Make WordPress Core

Opened 12 years ago

Closed 11 years ago

Last modified 11 years ago

#22121 closed defect (bug) (fixed)

Toolbar: username vs user_nicename in My Account dropdown

Reported by: drewapicture's profile DrewAPicture Owned by: sergeybiryukov's profile SergeyBiryukov
Milestone: 3.6 Priority: normal
Severity: normal Version: 3.4
Component: Toolbar Keywords: has-patch commit
Focuses: Cc:


Per a discussion in the forums, there is some confusion about the presentation of user_nicename in the My Account Toolbar menu, specifically in the context of email address-like usernames. As it is now, the Display Name is in bold with the nicename below. See here:


A) The span class of username is incorrect because we're displaying the user_nicename (and you can't login with the nicename)

B) The span class is correct and we should be displaying the username.

Attachments (1)

22121.patch (710 bytes) - added by SergeyBiryukov 12 years ago.

Download all attachments as: .zip

Change History (8)

#1 @SergeyBiryukov
12 years ago

  • Component changed from General to Toolbar
  • Keywords has-patch added

Introduced in [18776]. I guess it should be username there.

#2 @SergeyBiryukov
12 years ago

  • Milestone changed from Awaiting Review to 3.6

#3 @SergeyBiryukov
11 years ago

  • Keywords commit added; 2nd-opinion removed

#4 @SergeyBiryukov
11 years ago

  • Owner set to SergeyBiryukov
  • Resolution set to fixed
  • Status changed from new to closed

In 23360:

Display username (user_login) rather than user_nicename in Toolbar. fixes #22121.

#5 follow-up: @juliobox
11 years ago

  • Cc juliobosk@… added

I do not agree with this decision. Most of people take screenshots to show something on a plugin setting page, on dashboard, to explain some problem, to illustrate a tutorial.
So, now we will see their login ? Wow, strange and not secure.
Can we discuss about this ?

#6 in reply to: ↑ 5 @SergeyBiryukov
11 years ago

Replying to juliobox:

So, now we will see their login ?

Only if they open the "My Account" menu when taking a screenshot:

Wow, strange and not secure.

user_nicename is a URL-friendly version of the username. Most of the time they are the same anyway, so I don't think displaying user_nicename was more secure. It just makes less sense outside of URL context. Moreover, we don't consider this information disclosure, see #3708.

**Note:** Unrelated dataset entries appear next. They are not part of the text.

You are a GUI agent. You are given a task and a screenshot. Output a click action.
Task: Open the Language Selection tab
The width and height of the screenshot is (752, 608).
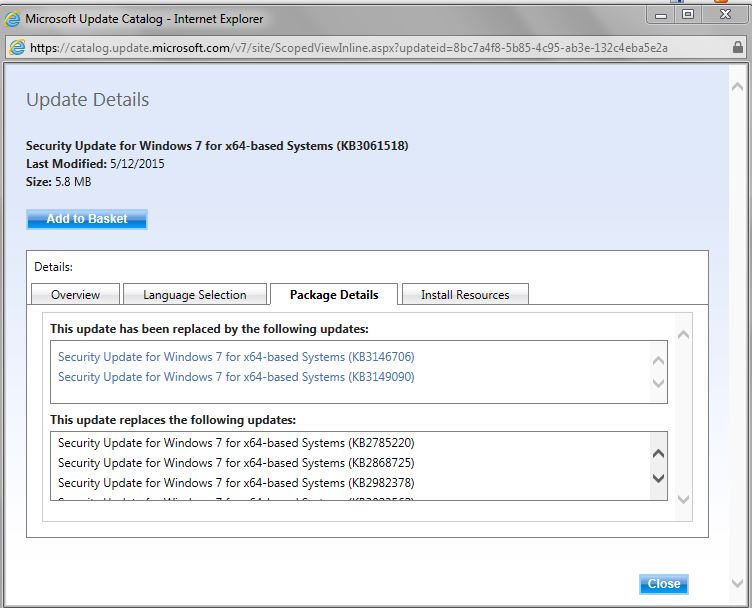(x=195, y=294)
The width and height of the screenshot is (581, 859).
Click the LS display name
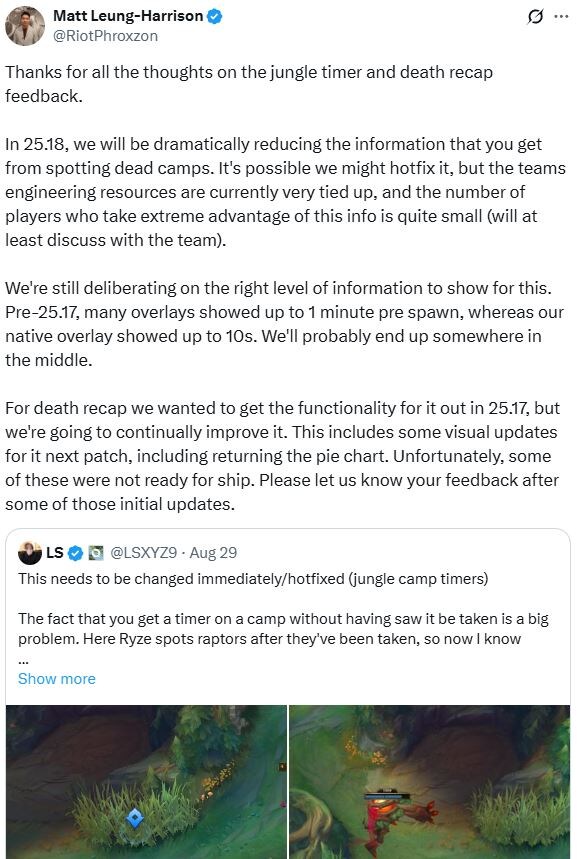[54, 553]
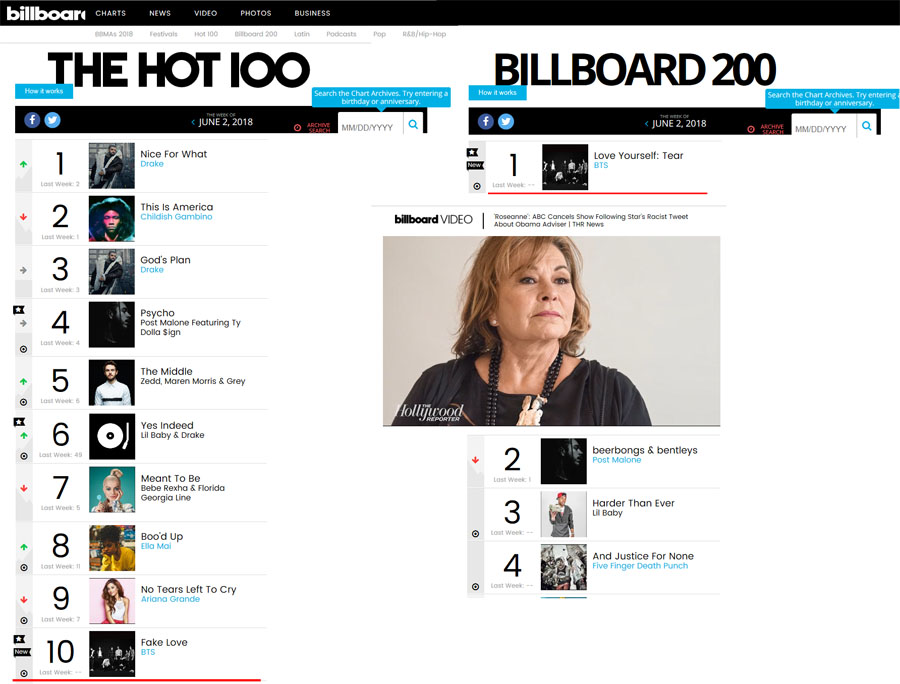The width and height of the screenshot is (900, 684).
Task: Open the Billboard logo home link
Action: 45,13
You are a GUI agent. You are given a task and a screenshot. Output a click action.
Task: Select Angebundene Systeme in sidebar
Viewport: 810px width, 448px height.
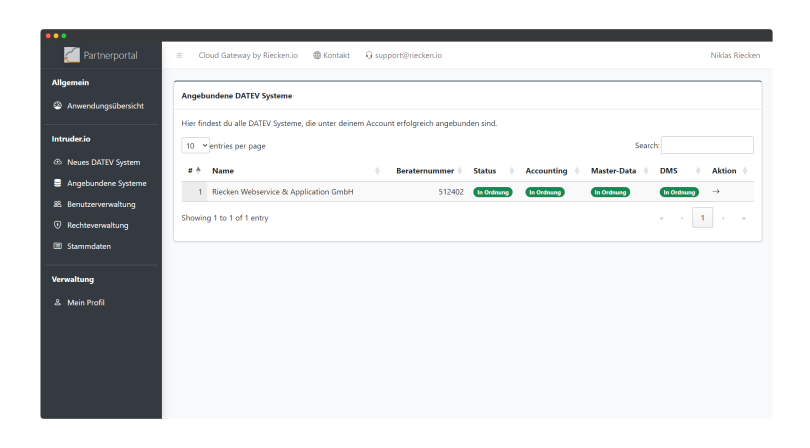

Last edited 11 years ago by SergeyBiryukov (previous) (diff)

#7 @juliobox
11 years ago

"are the same" by default, by security you have to change it to avoid to display your login in some CSS classes.
SO, i was wrong about the screenshot, if we have to slide down the menu, ok for me, thank you Sergey (and congrats for what you know ;p)

Note: See TracTickets for help on using tickets.